Le "Dernier Paradis" était pesant de quiétude. Le temps s'écoulait dans un tic tac sonore. La réunion était finie.
Cid était parti le premier, pour cause de longue route. Clad s'était empressé d'enfourcher sa moto. Nanaki s'était élancé majestueusement bien qu'à regret dans les plaines. Barret et Reeve étaient partis ensemble retravailler sur les plans de reconstruction de Midgard.
Youffie avait envie de passer encore un peu de temps avec Tifa, avant de reprendre sa longue route à dos de chocobo. Vincent, évidemment, n'était pas venu. Youffie fixait l'écran de son PHS. Il restait désespérément injoignable depuis l'éclat du groupe à la suite de la mort de Sephiroth.
- J'avais laissé un message, pourtant, dit Tifa.
- C'est pas ça qui le f'ra venir, lâcha Youffie de sa voix teintée d'accent Wutaïan. D'ailleurs on s'échine pour rien, son PHS doit sûrement être au fond d'un lac !
- Il ne sonnerait plus si c'était le cas, rit Tifa.
- Dans une grotte quelconque, alors, rétorqua-t-elle.
- Youffie, enfin...Où est la jeune fille si joyeuse à laquelle tu nous avais habitués ?
La petite princesse soupira. Il était vrai que quand il s'agissait de ce sujet, elle perdait toute bonne humeur. Elle essayait de se raisonner pourtant.
- J'y peux rien, ça me mine ! dit-elle en avalant une gorgée de thé.
- Laisse faire le temps. On est sûres qu'il est quelque part : si son PHS sonne, c'est qu'il le recharge régulièrement !
- La question est de savoir où...
Et la jeune fille noya tristement ses yeux bougons dans le liquide brunâtre.

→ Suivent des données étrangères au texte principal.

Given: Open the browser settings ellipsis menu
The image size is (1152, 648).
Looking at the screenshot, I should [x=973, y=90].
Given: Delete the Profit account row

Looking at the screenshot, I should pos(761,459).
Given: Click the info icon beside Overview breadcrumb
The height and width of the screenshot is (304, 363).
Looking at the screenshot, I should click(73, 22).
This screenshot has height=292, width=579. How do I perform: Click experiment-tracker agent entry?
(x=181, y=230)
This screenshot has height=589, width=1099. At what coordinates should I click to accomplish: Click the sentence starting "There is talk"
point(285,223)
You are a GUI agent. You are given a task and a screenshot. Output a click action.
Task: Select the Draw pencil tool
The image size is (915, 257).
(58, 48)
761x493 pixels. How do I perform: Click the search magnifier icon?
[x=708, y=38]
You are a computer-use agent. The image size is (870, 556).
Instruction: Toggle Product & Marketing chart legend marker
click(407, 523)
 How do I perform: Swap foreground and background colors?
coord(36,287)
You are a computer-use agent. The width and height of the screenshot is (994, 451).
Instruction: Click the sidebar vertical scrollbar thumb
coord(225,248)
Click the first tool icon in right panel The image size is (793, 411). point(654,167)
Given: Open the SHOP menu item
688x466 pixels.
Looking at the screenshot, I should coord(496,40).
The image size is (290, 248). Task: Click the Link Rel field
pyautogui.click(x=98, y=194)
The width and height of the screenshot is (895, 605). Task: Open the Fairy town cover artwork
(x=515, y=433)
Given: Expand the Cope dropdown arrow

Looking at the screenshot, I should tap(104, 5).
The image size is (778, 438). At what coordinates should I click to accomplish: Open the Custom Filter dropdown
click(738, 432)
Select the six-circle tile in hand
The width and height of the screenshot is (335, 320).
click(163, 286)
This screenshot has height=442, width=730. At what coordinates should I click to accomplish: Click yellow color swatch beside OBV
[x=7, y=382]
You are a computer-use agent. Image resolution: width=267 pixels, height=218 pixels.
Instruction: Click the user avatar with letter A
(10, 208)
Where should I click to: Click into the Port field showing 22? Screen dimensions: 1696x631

- Un peu de gaieté, Youffie ! Vincent t'a dit lui-même qu'il reviendrait. Il te suffit de croire en lui !
- Mouais. Mais chuis pas du genre à attendre les marins sur le quai, moi, ironisa-t-elle.
- Oui. T'es plutôt du genre pirate !
- Exactement !
Elles rirent de bon coeur. Après quoi la petite ninja se leva, pour prendre congé.
- Merci encore, Tifa. C'était très sympa, mais je vais y aller. J'ai une longue route, et j'ai qu'un dos de piaf pour ça...
- Ne te justifie pas ! C'est moi qui te remercie, sourit Tifa.
Elles se sourirent, se serrèrent l'une dans les bras de l'autre, et se firent mille promesses de retrouvailles. Après quoi, Youffie marcha vers le vague hangar aménagé pour son chocobo. Elle y chargea ses bagages et y grimpa. Après quoi elle l'incita à avancer en caressant le plumage noir de l'animal "Tout doux, Kabuki...". Lentement, les griffes de l'animal passèrent devant le bar où Tifa attendait sur le seuil.
- Au revoir, ma belle ! cria-t-elle à Youffie. Et te tracasse pas trop !
- Oh, c'est pas mon genre ! Bon courage à toi, et à bientôt ! lança-t-elle avec un clin d'oeil à son amie. Elle eperonna son chocobo et s'élança sur le long chemin du retour.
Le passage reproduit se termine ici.